WHAT IS ASKED –
- 1) According to the passage on Drax pellets, how much of the logging in BC takes place in primary forests?
- 2) List every place name that appears in the passage on Drax pellets.

PASSAGE SHOWN –

============

Sure so, uh. So a group in the UK, biofuel Watch. We've been working with them for a few years now to share what's happening on the ground here with audiences in England which are, of course, consuming the electricity that is coming from the Drax plant in the UK, and they are importing large quantities of pellets that come from primary forests in BC. So, because you know, at least 95% of the logging in BC comes is from is in primary forests, we knew for sure that primary forest material was ending up in the Drax plant. What we didn't realize, though, is is that, uh, the rarest old growth in BC is getting logged and some of that material is going to the Drax plant. So we did an analysis, um with biofuel watch, of the timber marks. So we use the provincial government publicly available data to look at where the raw material was coming from, and the biggest, you know the biggest loggers of rare oil growth in BC are Camphor and West Fraser. So of course they were the ones doing the logging, and the material that they were bringing out of these rare oil growth areas, which are called priority deferral areas, are ending up in the Drax pellet mills here and of course we have eight Sorry in this part of BC there are four Drax mills, so some of the material from rare oil growth is actually ending up in them.

============

DATA PROVIDED –

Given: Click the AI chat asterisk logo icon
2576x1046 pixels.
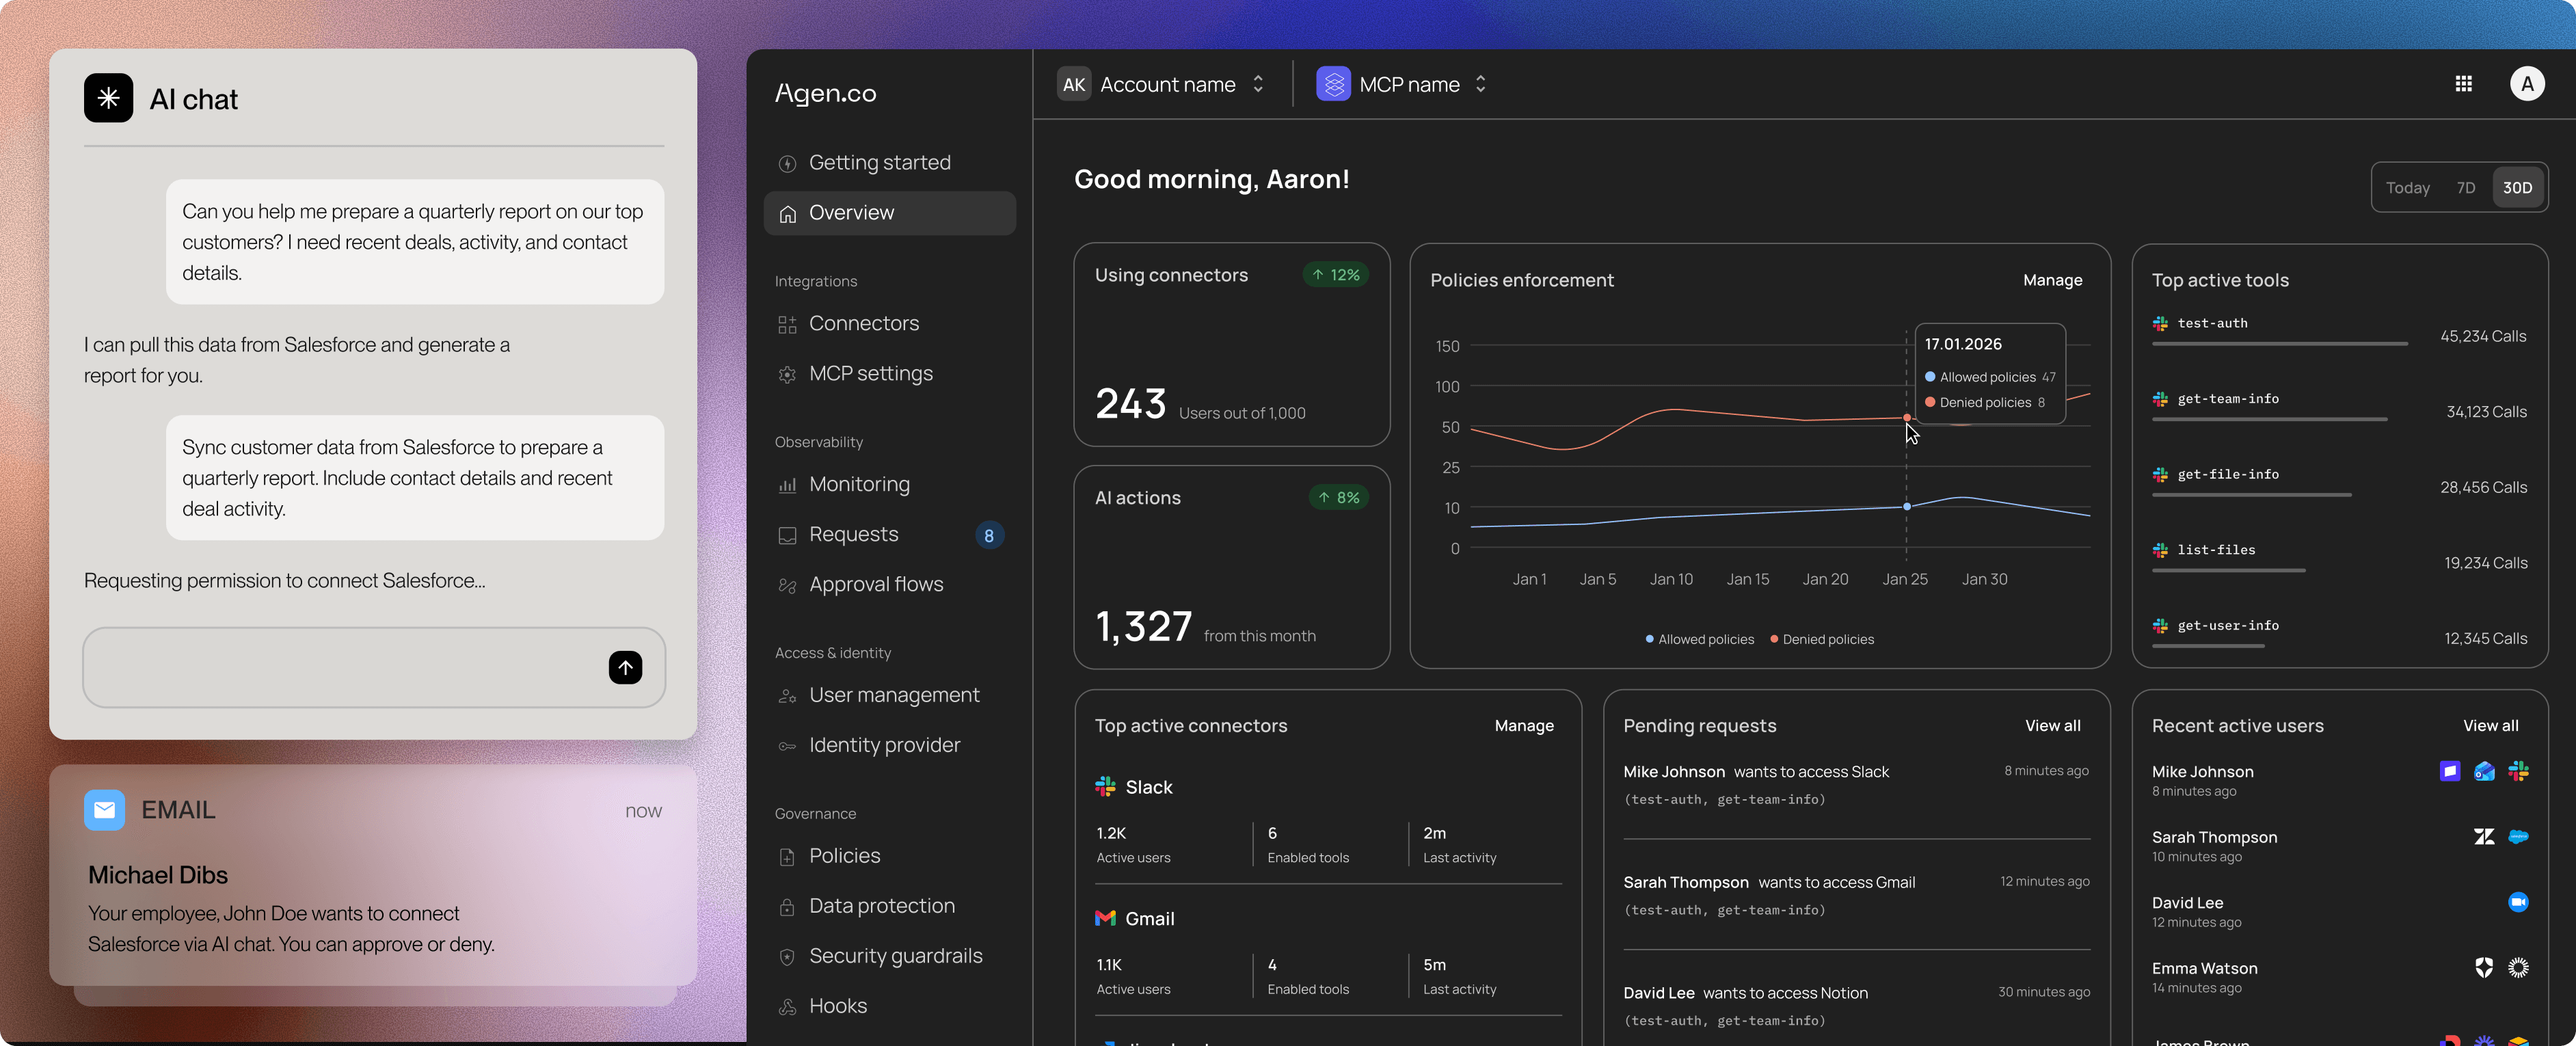Looking at the screenshot, I should point(108,98).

============

SOLUTIONS BY TASK –
- 1) At least 95%

- 2) UK, England, BC